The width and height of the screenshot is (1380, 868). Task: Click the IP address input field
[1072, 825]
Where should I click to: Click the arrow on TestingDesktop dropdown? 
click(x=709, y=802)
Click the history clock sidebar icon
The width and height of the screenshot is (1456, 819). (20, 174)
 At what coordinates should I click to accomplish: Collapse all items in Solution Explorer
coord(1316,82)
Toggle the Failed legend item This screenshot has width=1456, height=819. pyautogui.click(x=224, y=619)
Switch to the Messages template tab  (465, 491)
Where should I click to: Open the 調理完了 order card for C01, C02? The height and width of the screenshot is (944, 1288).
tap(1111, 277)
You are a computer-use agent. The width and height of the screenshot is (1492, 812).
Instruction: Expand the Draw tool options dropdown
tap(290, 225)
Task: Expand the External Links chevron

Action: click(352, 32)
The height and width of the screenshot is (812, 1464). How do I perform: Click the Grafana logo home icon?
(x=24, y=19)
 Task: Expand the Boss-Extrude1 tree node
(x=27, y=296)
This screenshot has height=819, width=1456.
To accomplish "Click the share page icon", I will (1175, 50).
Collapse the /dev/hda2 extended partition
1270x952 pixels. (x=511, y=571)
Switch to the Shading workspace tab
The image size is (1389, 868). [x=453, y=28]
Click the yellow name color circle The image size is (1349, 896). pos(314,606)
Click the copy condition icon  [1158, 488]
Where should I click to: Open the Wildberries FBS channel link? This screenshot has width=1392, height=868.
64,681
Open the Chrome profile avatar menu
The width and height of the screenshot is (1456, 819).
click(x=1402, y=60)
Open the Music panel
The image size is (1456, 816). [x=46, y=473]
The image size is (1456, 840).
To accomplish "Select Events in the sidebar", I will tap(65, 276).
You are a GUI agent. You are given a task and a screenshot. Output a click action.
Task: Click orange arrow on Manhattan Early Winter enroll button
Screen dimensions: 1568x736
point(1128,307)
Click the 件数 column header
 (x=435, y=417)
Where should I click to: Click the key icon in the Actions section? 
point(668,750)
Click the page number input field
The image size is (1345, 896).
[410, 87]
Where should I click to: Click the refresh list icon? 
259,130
***
- [AIM OF THE TASK] Set each line down exactly, beginning at the one containing "Where should I click to: Open the Wildberries" and ending at the last line of the material above.

- [ANSWER FOR THE TASK]
Where should I click to: Open the Wildberries FBS channel link? This screenshot has width=1392, height=868.
64,681
Open the Chrome profile avatar menu
The width and height of the screenshot is (1456, 819).
click(x=1402, y=60)
Open the Music panel
The image size is (1456, 816). [x=46, y=473]
The image size is (1456, 840).
To accomplish "Select Events in the sidebar", I will tap(65, 276).
You are a GUI agent. You are given a task and a screenshot. Output a click action.
Task: Click orange arrow on Manhattan Early Winter enroll button
Screen dimensions: 1568x736
point(1128,307)
Click the 件数 column header
 (x=435, y=417)
Where should I click to: Click the key icon in the Actions section? 
point(668,750)
Click the page number input field
The image size is (1345, 896).
[410, 87]
Where should I click to: Click the refresh list icon? 
259,130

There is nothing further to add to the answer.